We should hold a marathon in this city -- and not utilize the roads but when necessary. Then use only a bit of the roads so as to night tie up major roads from start to finish.

Run the race down the busway. Run the race on a river path. Run a race in a park. Run a race on Sarah Street -- not East Carson Street. Run a race in an out-and-back fashion too. Or, run the race in loops.

5 comments:

Mark Rauterkus said...

Rob, there is no way you'd run a marathon on a 1 mile track. Give me a break. That is just absurd.

A Triathlon series in Texas, 3 races, had Olympic distance, 1/2 Ironman and Ironman. The run loop was 3x for the Ironman. It went around a lake. Very easy to do and not too much redundancy.

Mark Rauterkus said...

Rob, I feel the pain of not having a marathon. The city is diminished a great deal without the race.

However, I also saw the pain of having a marathon the way it was staged.

And, most of all, the marathon died. It was killed by Tom Murphy. I have no political respect for Murphy and he is to blame for many failures around here.

The way the marathon was staged led to its death.

It can be re-born in a much better way and LIVE.

Mark Rauterkus said...

As to the public safety elements -- I dare say that is a 'stretch.'

If you want to learn about and train with polyvinyl chlorine and emergency routes -- do that. There are few transfered skills.

Mark Rauterkus said...

If you want to hold training for a disaster -- hold training for a disaster.

It is a disaster that the city doesn't have a marathon.

Go figure.

I coach and tell my kids -- practice does not make perfect. Only perfect practice makes perfect.

To do what you are not really doing but doing another thing is why the city is in the toilet now.

This is why the the Wabash Tunnel is owned by PAT, a port authority. This is why the stadiums got a bulk of its funding from the sewer authority. Go figure.
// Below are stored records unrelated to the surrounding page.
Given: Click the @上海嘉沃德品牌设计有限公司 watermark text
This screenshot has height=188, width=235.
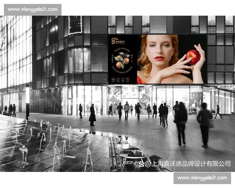Looking at the screenshot, I should 188,164.
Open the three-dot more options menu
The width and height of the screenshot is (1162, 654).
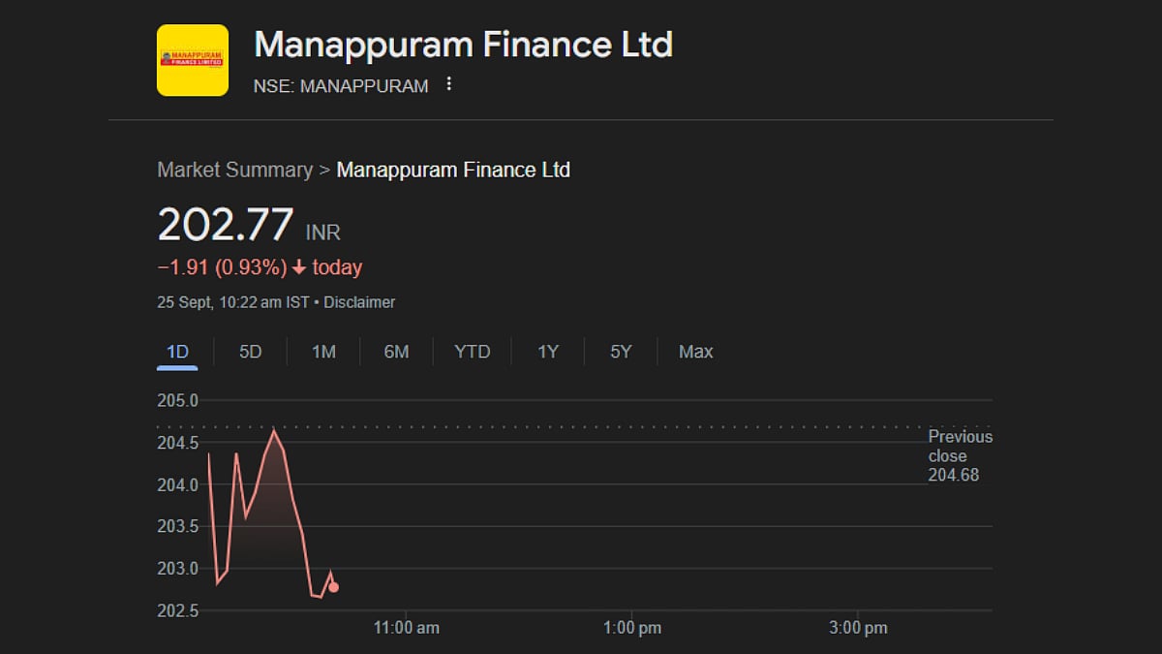448,84
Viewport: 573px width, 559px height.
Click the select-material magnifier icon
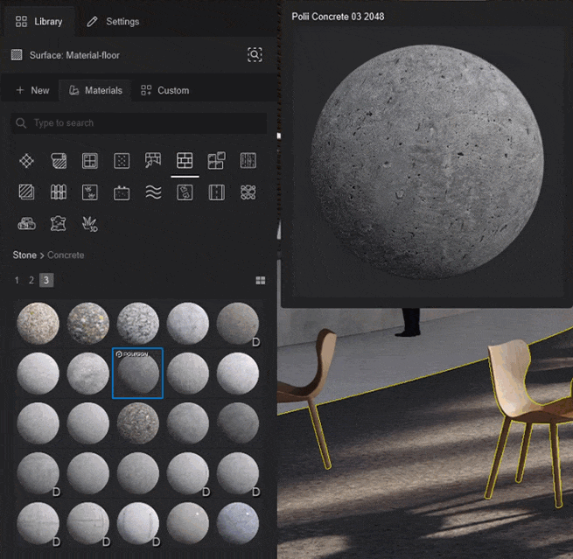pos(255,55)
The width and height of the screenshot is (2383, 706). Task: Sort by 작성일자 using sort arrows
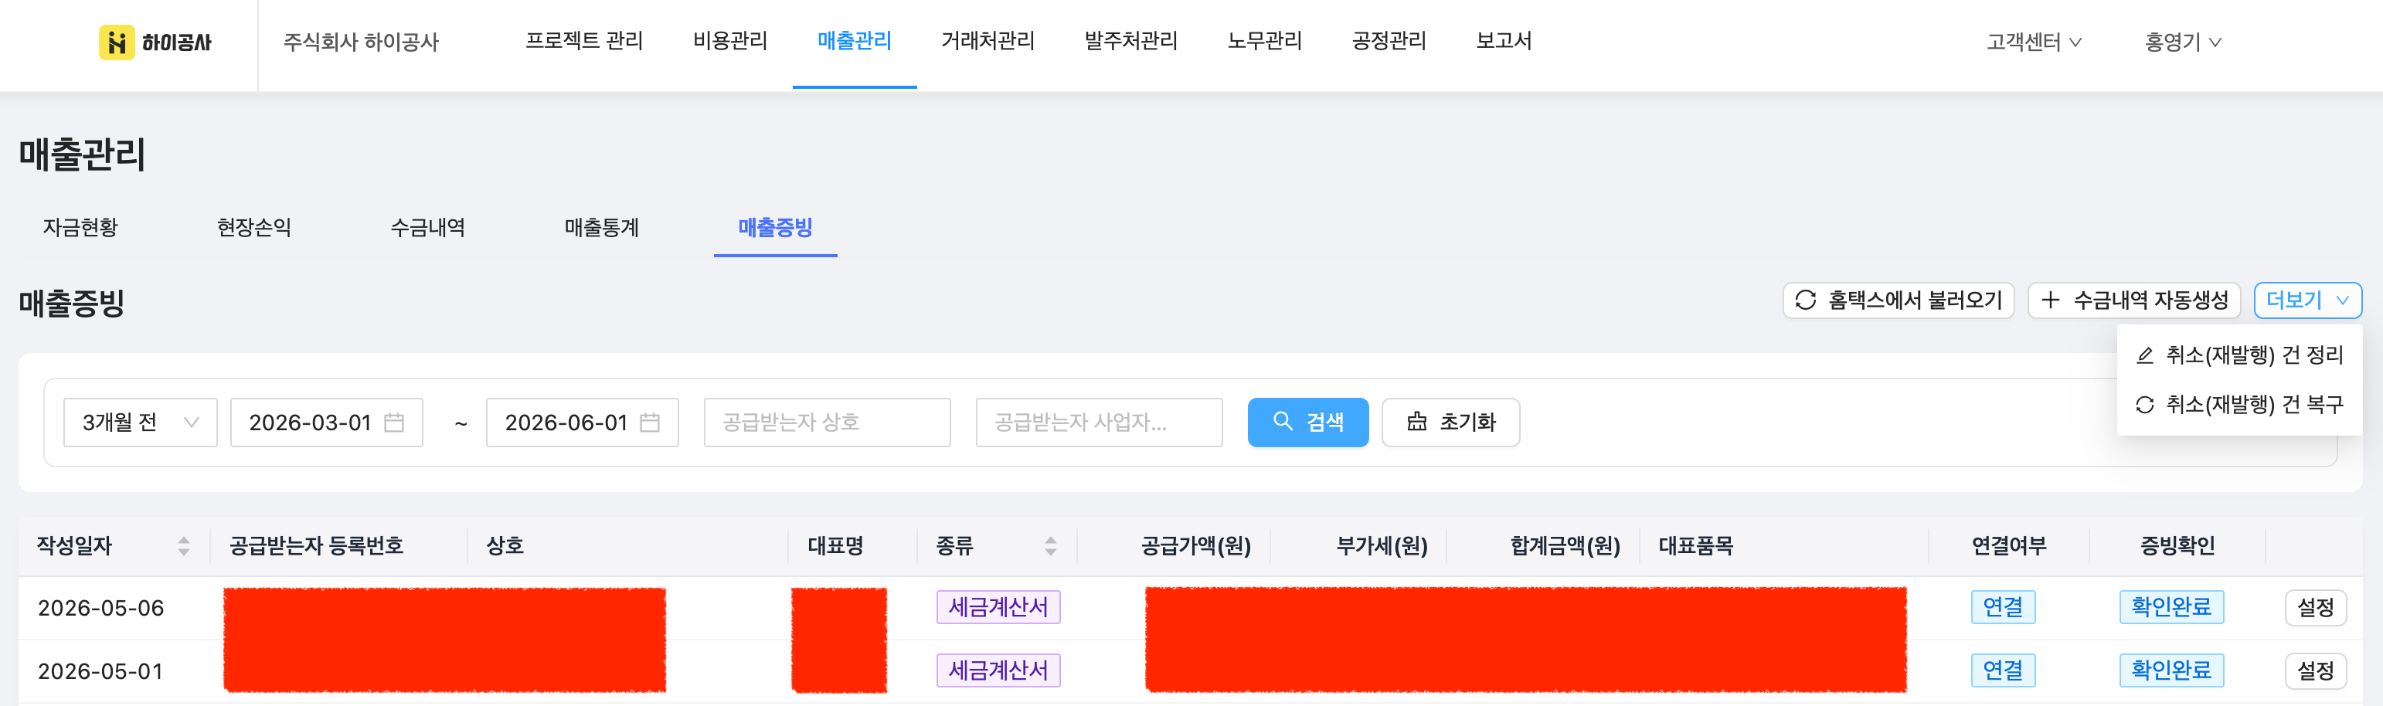pyautogui.click(x=183, y=546)
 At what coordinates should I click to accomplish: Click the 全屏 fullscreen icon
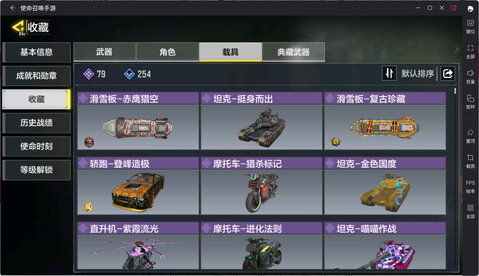click(471, 52)
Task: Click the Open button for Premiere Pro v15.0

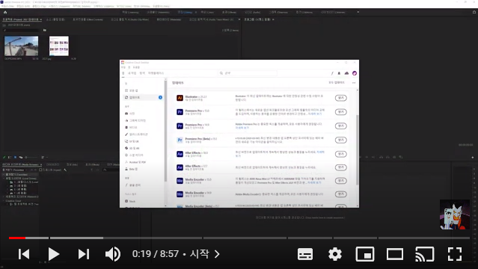Action: [x=341, y=112]
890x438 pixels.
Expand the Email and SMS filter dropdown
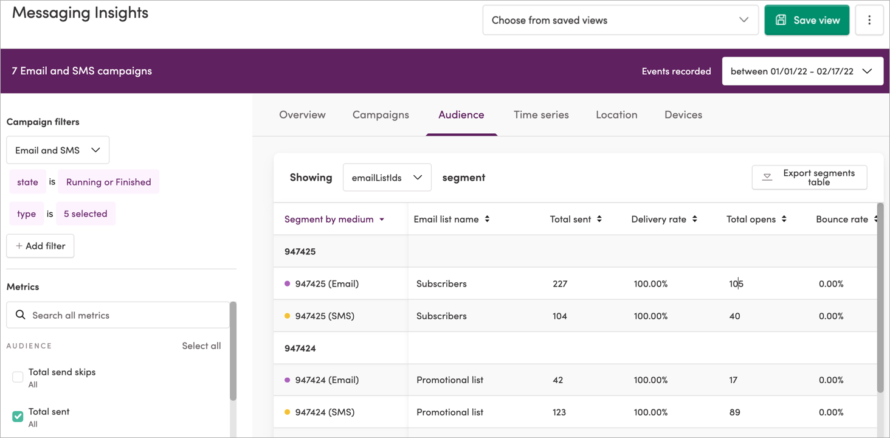(x=58, y=150)
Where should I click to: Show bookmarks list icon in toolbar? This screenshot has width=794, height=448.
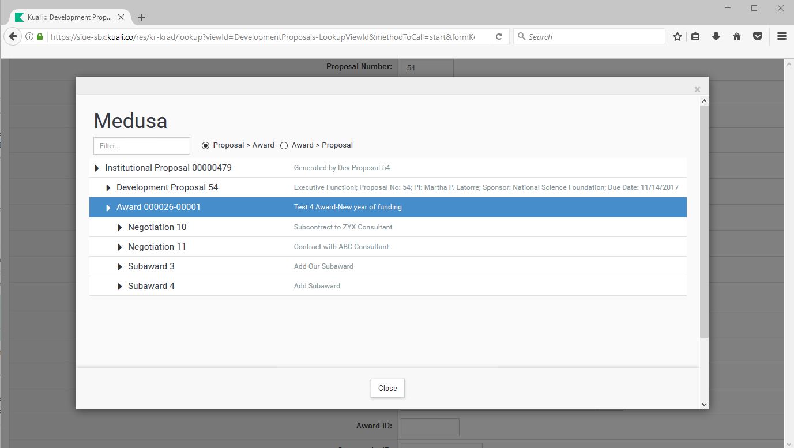pos(696,36)
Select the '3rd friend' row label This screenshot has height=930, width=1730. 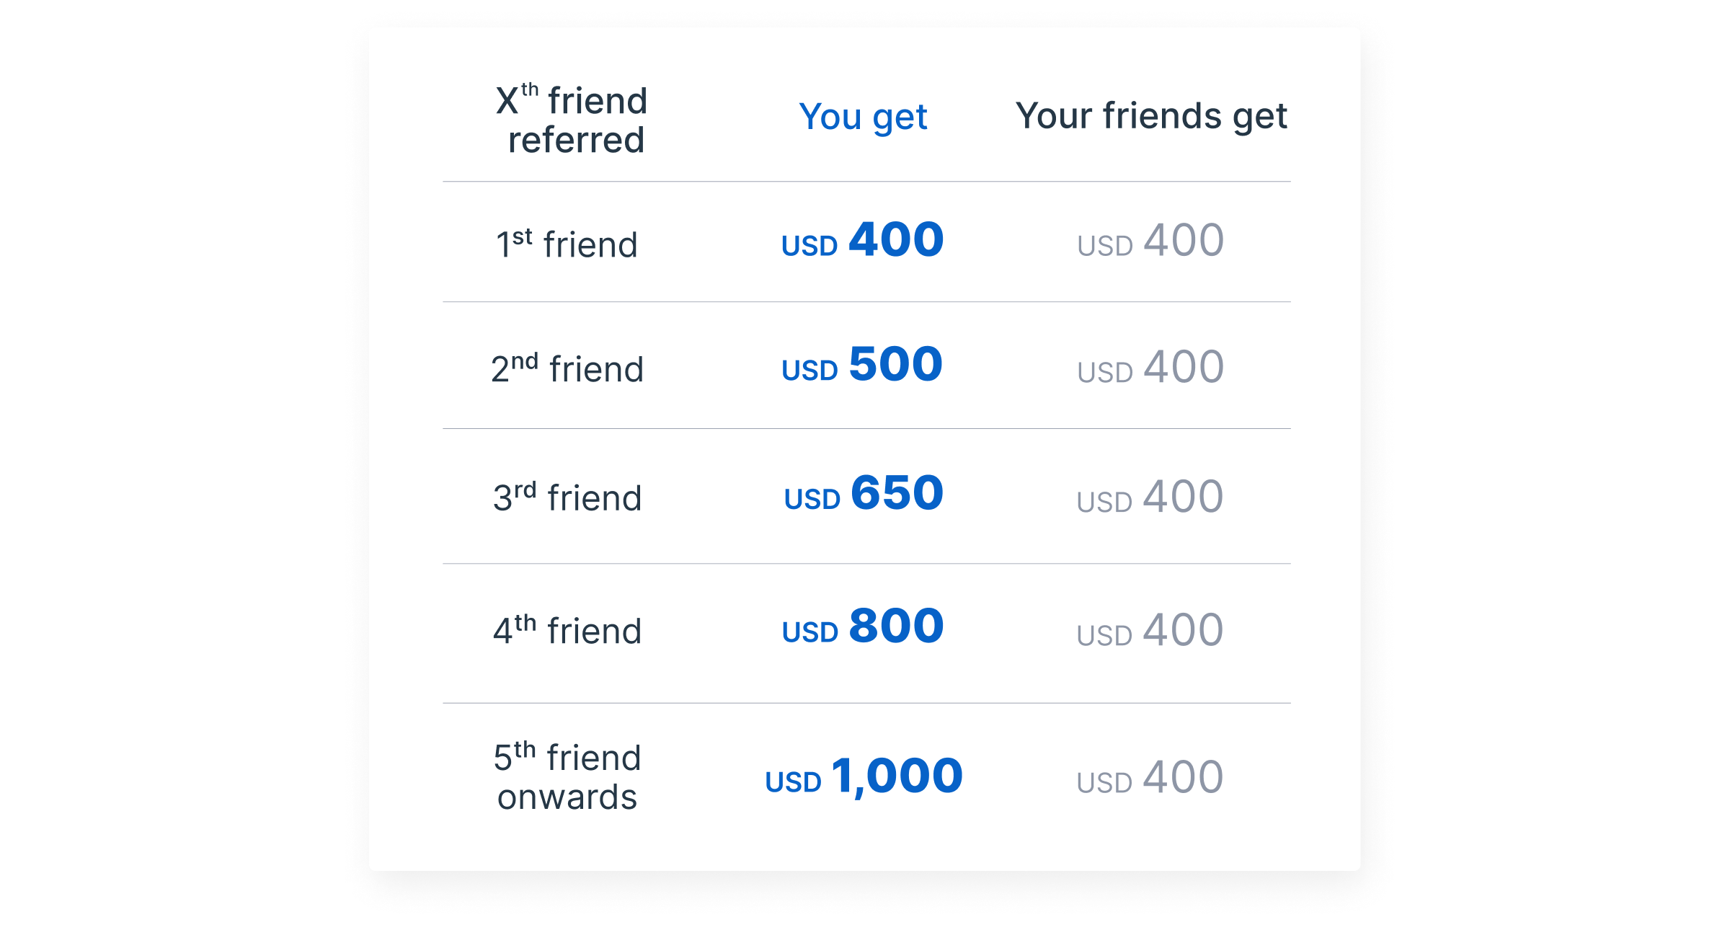coord(567,496)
Do what you do. And do it well. Don't do something else when you are doing this.

The web they weave chokes us all. You can't defend it unless you are happy there is no marathon. I know that isn't the case.

An argument for another time -- sure. Delay the death. Delay the hard decision. Delay the future.

We need folks in Pittsburgh, like you Rob, to get to the roots of the problems and own up to the short fallings.

Now I got to go to the Great Race Expo as Grant and I are going to do the 5K.

And, if it was up to me, the Great Race would be a 10 K only. The marathon would be a marathon -- only. Screw the add-ons. If you want to have a 5K -- have a 5K. If you want to have a hunger walk, hold a hunger walk. If you want a disaster drill, hold a disaster drill.

Everything and everybody and every action needs to be accountable and pull its own weight. Otherwise, nothing is accountable.

Mark Rauterkus said...

Now you're talking.

I did the Great Race. I looked more and more at what was going on behind the scenes. I saw the radio volunteers and tents and such.

I get your points.

Good to know Pgh was at the cutting edge in this effort, in the past. Gone now.

So, we should have marathons being sponsored by .... UPMC, of course, and Homeland Security, and the Marine Corps. (grin)

Gotta run.

I've got more Qs later -- for YOU.

What about running on asphalt vs. concrete?